+++ THE DATA +++

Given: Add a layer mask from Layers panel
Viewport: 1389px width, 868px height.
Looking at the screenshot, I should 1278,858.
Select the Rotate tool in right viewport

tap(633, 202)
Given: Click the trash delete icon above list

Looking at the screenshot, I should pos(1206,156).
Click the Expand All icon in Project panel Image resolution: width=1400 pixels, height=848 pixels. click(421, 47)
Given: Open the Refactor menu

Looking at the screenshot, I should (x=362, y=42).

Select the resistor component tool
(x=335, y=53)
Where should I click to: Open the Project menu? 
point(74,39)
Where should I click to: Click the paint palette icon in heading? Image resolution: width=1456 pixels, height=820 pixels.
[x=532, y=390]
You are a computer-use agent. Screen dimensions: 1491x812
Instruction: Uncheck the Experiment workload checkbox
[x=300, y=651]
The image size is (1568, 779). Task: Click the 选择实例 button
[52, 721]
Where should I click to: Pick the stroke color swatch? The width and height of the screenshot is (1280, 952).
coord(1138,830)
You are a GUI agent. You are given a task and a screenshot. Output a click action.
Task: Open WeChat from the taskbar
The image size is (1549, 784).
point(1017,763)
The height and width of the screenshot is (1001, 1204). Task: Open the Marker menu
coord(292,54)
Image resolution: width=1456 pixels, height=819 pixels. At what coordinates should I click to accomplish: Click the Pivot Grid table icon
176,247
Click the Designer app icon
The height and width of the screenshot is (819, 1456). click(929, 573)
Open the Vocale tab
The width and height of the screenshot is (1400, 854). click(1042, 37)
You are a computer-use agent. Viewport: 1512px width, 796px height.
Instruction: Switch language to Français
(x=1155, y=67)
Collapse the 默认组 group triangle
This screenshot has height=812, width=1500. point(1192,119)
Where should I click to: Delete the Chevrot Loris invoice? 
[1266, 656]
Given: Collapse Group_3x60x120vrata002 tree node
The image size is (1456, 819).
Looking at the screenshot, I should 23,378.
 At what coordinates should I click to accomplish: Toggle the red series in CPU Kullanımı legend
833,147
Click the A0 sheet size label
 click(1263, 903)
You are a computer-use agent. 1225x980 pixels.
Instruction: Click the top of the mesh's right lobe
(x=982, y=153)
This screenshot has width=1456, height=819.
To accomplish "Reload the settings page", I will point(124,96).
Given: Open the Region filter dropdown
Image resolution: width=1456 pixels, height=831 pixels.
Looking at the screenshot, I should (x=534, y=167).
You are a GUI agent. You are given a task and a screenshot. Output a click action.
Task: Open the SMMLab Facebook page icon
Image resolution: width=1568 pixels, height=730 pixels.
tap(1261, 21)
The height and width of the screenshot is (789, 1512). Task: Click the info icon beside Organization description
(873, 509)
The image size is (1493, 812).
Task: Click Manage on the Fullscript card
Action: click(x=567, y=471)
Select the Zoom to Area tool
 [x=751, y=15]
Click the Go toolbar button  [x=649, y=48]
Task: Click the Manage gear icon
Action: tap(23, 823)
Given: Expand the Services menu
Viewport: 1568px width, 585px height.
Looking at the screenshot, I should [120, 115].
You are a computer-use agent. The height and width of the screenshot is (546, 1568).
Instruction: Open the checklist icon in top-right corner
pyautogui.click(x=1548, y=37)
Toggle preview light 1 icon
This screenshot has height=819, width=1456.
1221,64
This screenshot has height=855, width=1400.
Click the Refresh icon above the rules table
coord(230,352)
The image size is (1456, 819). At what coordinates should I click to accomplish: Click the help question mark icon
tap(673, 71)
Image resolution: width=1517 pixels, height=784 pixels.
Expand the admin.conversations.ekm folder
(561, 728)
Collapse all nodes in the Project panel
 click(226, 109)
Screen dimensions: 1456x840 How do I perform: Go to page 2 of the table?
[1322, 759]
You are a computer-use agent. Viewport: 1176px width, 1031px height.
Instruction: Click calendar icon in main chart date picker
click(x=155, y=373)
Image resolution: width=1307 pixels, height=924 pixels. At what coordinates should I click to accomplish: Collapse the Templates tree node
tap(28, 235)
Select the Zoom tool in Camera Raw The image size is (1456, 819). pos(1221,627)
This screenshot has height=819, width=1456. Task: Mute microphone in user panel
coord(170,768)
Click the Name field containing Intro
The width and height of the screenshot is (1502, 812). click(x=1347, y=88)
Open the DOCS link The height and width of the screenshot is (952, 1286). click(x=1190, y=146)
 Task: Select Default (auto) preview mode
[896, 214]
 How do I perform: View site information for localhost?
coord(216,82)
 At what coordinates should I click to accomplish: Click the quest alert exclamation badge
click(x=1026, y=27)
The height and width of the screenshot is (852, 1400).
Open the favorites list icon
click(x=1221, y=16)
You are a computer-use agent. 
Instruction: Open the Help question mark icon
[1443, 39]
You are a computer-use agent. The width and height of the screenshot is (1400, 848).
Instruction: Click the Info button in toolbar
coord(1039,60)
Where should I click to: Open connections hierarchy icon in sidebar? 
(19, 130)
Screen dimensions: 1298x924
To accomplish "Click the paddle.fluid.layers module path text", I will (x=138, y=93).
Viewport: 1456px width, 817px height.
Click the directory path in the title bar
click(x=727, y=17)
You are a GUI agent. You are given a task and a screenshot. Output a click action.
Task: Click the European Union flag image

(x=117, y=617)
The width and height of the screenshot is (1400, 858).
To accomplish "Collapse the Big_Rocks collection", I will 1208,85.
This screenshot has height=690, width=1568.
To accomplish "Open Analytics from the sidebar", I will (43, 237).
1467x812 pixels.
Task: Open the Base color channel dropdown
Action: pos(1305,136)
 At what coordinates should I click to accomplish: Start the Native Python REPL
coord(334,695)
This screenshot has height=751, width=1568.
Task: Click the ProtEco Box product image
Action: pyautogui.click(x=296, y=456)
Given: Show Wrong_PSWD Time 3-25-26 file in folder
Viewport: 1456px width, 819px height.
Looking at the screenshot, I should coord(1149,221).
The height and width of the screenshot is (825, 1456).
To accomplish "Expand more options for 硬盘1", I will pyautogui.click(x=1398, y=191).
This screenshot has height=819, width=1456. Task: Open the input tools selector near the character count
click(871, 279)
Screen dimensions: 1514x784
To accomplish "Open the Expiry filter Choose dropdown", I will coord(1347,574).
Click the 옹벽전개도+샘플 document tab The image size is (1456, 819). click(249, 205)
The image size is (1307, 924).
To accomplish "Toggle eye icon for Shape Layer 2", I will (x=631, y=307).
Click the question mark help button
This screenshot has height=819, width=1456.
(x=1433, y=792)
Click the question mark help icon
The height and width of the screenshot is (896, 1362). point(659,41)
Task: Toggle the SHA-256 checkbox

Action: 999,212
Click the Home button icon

+++

> [EXERCISE GOAL]: Show all lines in the entries above where the word "computer" appears.

> [ANSWER FOR THIS EXERCISE]:
You are a computer-use agent. Screen dimensions: 1491x812
You are a computer-use agent. Viewport: 1512px width, 796px height.
You are a computer-use agent. 1225x980 pixels.
You are a computer-use agent. The height and width of the screenshot is (546, 1568).
You are a computer-use agent. Viewport: 1176px width, 1031px height.
You are a computer-use agent. 
You are a computer-use agent. The width and height of the screenshot is (1400, 848).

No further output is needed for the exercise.